What the task requires → Filter the entries, keeping every line with the string "will".

Material supplied →
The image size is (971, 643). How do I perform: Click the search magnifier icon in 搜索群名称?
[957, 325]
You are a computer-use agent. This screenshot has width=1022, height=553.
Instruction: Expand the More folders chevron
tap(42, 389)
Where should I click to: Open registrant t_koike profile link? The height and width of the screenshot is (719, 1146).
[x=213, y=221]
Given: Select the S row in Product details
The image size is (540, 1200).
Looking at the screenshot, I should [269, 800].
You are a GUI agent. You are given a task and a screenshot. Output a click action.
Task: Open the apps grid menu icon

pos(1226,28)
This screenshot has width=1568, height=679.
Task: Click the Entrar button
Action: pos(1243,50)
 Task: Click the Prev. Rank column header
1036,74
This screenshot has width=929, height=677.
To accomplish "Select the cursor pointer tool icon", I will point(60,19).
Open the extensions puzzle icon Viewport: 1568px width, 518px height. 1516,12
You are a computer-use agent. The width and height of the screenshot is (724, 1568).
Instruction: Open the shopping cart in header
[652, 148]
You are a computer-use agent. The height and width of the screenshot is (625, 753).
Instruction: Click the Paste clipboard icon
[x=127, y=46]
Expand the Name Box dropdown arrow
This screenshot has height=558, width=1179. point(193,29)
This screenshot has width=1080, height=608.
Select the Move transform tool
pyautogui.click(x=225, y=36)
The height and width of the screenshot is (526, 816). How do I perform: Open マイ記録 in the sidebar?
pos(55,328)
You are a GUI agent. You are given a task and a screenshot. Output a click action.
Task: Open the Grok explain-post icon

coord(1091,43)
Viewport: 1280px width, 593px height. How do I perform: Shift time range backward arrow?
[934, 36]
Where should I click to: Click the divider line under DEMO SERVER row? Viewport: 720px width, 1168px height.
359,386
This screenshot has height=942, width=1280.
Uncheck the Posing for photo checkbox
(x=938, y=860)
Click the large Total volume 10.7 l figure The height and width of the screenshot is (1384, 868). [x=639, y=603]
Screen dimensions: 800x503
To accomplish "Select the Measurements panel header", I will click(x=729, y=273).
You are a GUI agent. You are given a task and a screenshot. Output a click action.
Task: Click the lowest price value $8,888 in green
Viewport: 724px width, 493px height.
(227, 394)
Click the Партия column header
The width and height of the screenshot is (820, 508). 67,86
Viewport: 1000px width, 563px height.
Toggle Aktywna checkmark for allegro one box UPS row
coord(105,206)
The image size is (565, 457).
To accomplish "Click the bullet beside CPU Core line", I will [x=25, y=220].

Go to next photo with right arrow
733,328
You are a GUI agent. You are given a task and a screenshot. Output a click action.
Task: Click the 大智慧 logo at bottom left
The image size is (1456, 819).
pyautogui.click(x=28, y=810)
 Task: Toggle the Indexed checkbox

Solution to this problem →
To accomplish "Select the cursor pointer tool icon", I will point(60,19).
To accomplish "Select the Measurements panel header", I will click(x=729, y=273).
To accomplish "Click the bullet beside CPU Core line", I will [x=25, y=220].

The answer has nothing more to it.